During his time with the department, he has served as a patrol officer, investigator, patrol sergeant, emergency response unit commander and patrol captain. “I have worked every assignment with the exception of school liaison, DARE and K9,” Jess said. In 2003 he was a captain.

In 2005 Jess was appointed to the position of Deputy Police Chief. He was the first person in this position, promoted by Dohman. “I remember her coming into my office and asking, ‘So does it feel?’ and I looked at her and said I didn’t have any idea how I ended up here,” Jess said. “She said, ‘I do. There were two things, hard work and you never said no.’ I thought wow.”

Then in 2011, he became police chief.


Decision to Retire

The decision to retire wasn’t an easy one for Chief Jess, or necessarily one he planned to make so quickly after becoming chief. He had plan to be chief for five years.
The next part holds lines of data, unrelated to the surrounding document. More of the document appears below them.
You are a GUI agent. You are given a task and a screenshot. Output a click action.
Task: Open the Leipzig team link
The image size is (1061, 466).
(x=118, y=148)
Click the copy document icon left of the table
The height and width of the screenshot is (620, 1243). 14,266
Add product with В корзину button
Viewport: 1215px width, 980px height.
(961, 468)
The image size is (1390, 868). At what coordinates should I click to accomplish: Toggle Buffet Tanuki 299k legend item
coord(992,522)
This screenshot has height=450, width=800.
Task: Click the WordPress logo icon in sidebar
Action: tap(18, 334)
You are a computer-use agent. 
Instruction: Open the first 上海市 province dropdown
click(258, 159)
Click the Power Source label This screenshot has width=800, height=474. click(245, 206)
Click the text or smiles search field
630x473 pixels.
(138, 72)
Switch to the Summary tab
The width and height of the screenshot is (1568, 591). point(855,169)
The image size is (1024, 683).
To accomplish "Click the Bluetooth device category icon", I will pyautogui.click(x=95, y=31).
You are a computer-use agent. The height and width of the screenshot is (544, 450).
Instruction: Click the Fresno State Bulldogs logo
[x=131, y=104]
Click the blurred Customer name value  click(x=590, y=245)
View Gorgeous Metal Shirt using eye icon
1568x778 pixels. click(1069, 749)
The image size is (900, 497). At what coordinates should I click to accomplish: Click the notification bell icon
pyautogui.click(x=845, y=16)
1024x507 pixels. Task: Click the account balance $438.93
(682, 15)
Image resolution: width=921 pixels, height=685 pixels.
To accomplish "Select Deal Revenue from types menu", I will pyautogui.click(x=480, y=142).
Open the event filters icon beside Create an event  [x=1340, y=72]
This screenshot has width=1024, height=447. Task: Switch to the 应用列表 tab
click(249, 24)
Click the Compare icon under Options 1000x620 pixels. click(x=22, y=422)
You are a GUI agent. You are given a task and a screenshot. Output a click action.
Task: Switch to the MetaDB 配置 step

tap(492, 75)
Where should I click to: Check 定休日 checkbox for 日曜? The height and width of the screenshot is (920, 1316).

There were changes in the PERA (Public Employees Retirement Association of Minnesota) pensions to fully fund it. The changes to the system include increasing penalties for early retirement and eliminate cost of living raises for the first three years of retirement. Jess said he would have made less money if he stayed.

“I wanted to stay,” he said. “It wasn’t my plan to leave. That’s what makes this a little more bitter sweet. It’s hard to say goodbye to a crew that has been here for so long.”


Looking forward

Chief Jess said retirement is his way of moving on to the next chapter of his life. As of now he doesn’t have any major plans for retirement. “I just need some time to get back some balance in my life,” he said. “These are very demanding jobs and careers, which is why I am attracted to it. It’s what I liked about it, but it’s time to put a little bit more attention to family.”

He will be volunteering for the group Helping Paws. The group helps train service dogs for people.

Jess said he wanted to be an obedience trainer for a dog’s first year, but instead he will helping to continue training of the dogs while the main trainer is on vacation. “I get to care for the dogs and training them for a day up to a few weeks,” he added.

This is a way for Jess to “continue serving others.”

Rosemount Police Chief Eric Werner has been chosen to following in Jess’ footsteps as the new police chief. “Chief Werner is going to be an excellent chief,” Jess said. He added Werner would do well here and the organization will be in good hands.

“I value the people here,” Jess said. “Not only in the police department, the fire department and city hall. This city is so fortunate they really have a team working for them. We really have something special here. I will miss everybody.”

Chief Jess will be recognized for his 30-year career in law enforcement Friday, May 30, with a program at the Maple Grove Government Center.